- _Extracted text_
════
Response to Visigothic Symposium 3, Panel 2: Circulation[1] (pdf)
(*En Portugués aquí; En Español aquí; En français ici)
The articles included under the heading Circulation, in the third presentation of the Visigothic Symposia series, are so heterogeneous that it is difficult to find a thread to build one essay as a general response. Anyway, there is a contrast game that might show an approximate way to get going. The complex Iberian reality from the fourth to the eighth centuries swings between two chronological poles of political unity: the Roman Empire and the Visigothic monarchy, that is, a contrast between the mid-fifth century and the end of the sixth, by which a whole series of more or less centralized and variably coexistent political domains had developed – the Suevic kingdom, the Visigothic kingdom of Toledo, the Byzantine domain in the southern-Levantine border.
════
- _Aim of the exercise_
Extract the passage of the response text from "(*En Portugués aquí;" to "the southern-Levantine border.", keeping the wording unchanged.

- _Supplied material_
════
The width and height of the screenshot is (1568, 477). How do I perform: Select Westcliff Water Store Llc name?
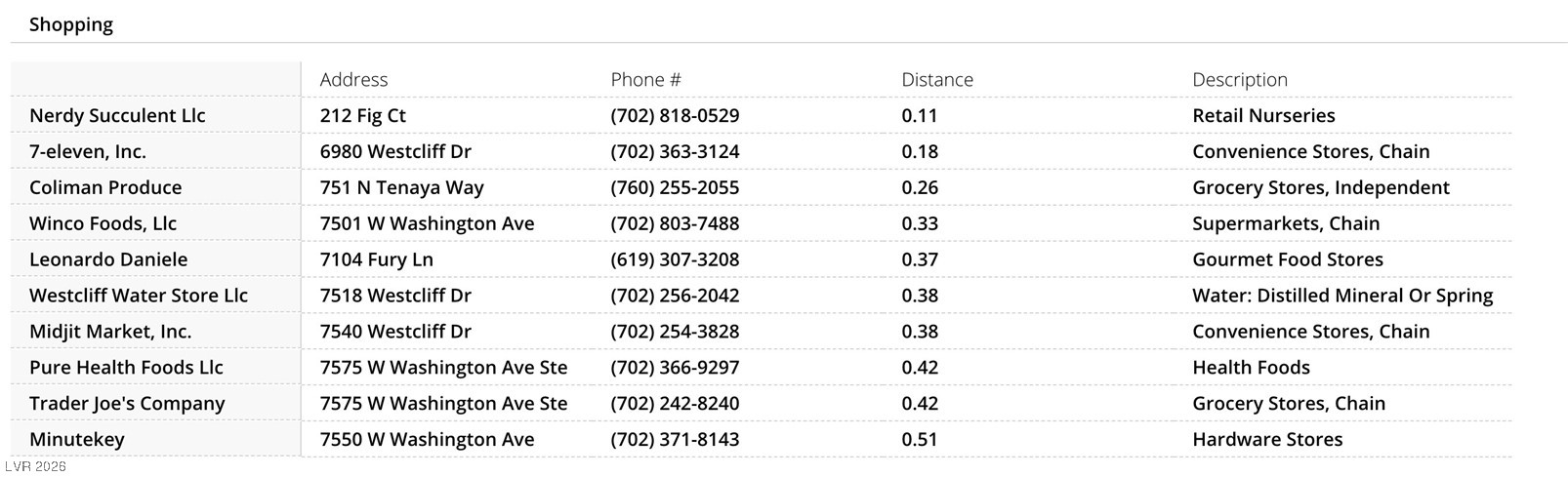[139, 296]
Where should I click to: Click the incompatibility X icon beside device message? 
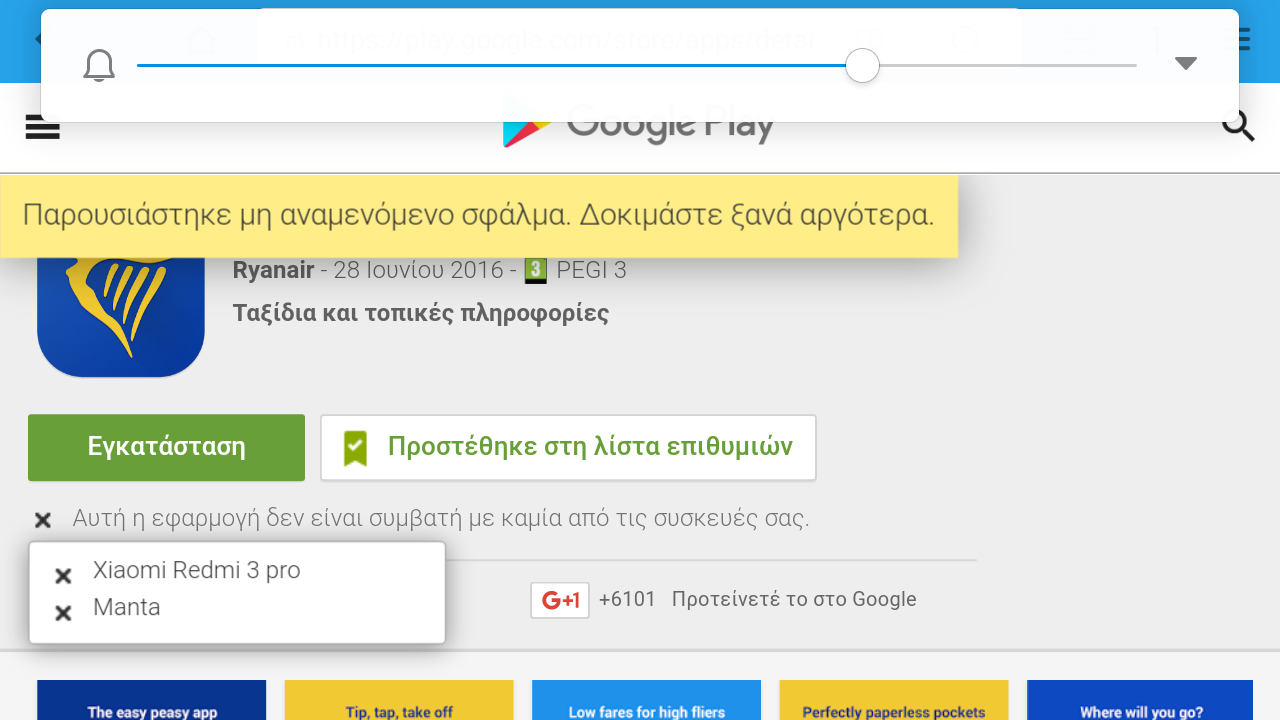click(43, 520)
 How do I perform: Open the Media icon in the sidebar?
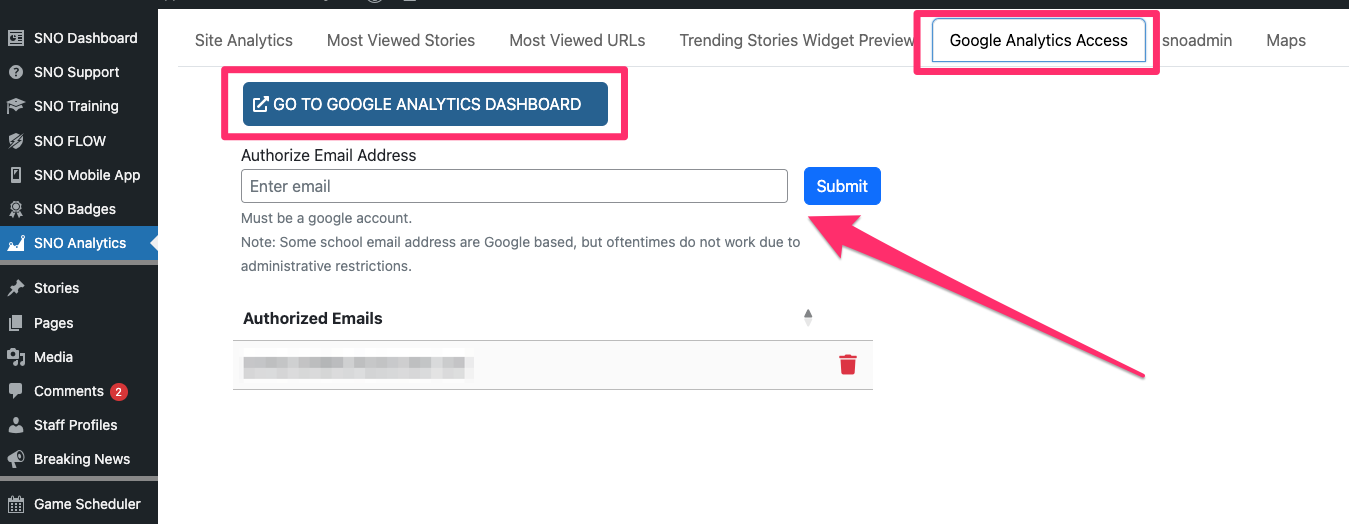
════
- _The result_
(*En Portugués aquí; En Español aquí; En français ici)
The articles included under the heading Circulation, in the third presentation of the Visigothic Symposia series, are so heterogeneous that it is difficult to find a thread to build one essay as a general response. Anyway, there is a contrast game that might show an approximate way to get going. The complex Iberian reality from the fourth to the eighth centuries swings between two chronological poles of political unity: the Roman Empire and the Visigothic monarchy, that is, a contrast between the mid-fifth century and the end of the sixth, by which a whole series of more or less centralized and variably coexistent political domains had developed – the Suevic kingdom, the Visigothic kingdom of Toledo, the Byzantine domain in the southern-Levantine border.